Segment Start: ENTRIES SUPPLIED

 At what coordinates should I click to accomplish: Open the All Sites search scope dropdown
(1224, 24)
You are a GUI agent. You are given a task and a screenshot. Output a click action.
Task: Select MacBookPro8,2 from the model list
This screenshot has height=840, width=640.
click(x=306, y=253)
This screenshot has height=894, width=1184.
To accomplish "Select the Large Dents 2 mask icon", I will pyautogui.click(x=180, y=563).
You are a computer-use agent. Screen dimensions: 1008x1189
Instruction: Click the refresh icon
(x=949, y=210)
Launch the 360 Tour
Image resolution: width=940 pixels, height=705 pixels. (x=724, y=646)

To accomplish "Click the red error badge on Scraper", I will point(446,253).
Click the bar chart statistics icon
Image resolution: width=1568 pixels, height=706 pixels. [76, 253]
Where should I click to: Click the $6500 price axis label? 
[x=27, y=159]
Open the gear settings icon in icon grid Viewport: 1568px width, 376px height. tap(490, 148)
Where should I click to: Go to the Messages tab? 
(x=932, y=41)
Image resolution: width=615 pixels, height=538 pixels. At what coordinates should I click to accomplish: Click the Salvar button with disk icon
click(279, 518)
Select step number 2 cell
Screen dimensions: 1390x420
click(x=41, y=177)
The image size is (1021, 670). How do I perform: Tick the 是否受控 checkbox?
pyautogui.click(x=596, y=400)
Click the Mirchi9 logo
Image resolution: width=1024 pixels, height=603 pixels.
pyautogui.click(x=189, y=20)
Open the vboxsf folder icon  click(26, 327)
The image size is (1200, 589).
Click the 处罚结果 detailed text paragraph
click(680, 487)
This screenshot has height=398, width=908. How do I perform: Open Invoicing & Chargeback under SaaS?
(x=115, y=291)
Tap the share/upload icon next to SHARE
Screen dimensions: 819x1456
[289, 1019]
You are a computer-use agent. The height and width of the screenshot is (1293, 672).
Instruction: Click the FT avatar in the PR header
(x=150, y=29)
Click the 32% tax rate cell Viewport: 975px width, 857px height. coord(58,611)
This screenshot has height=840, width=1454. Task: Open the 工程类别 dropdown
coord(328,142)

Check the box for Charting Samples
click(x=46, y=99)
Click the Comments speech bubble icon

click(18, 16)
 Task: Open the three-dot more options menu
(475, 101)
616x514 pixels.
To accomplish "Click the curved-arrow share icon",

Segment End: ENTRIES SUPPLIED

EXERCISE: Write out again exactly the lines that run from the one holding "Click the 处罚结果 detailed text paragraph" through the last line of the data; omit all other lines.

SOLUTION FOR THIS EXERCISE:
Click the 处罚结果 detailed text paragraph
click(680, 487)
This screenshot has height=398, width=908. How do I perform: Open Invoicing & Chargeback under SaaS?
(x=115, y=291)
Tap the share/upload icon next to SHARE
Screen dimensions: 819x1456
[289, 1019]
You are a computer-use agent. The height and width of the screenshot is (1293, 672).
Instruction: Click the FT avatar in the PR header
(x=150, y=29)
Click the 32% tax rate cell Viewport: 975px width, 857px height. coord(58,611)
This screenshot has height=840, width=1454. Task: Open the 工程类别 dropdown
coord(328,142)

Check the box for Charting Samples
click(x=46, y=99)
Click the Comments speech bubble icon

click(18, 16)
 Task: Open the three-dot more options menu
(475, 101)
616x514 pixels.
To accomplish "Click the curved-arrow share icon",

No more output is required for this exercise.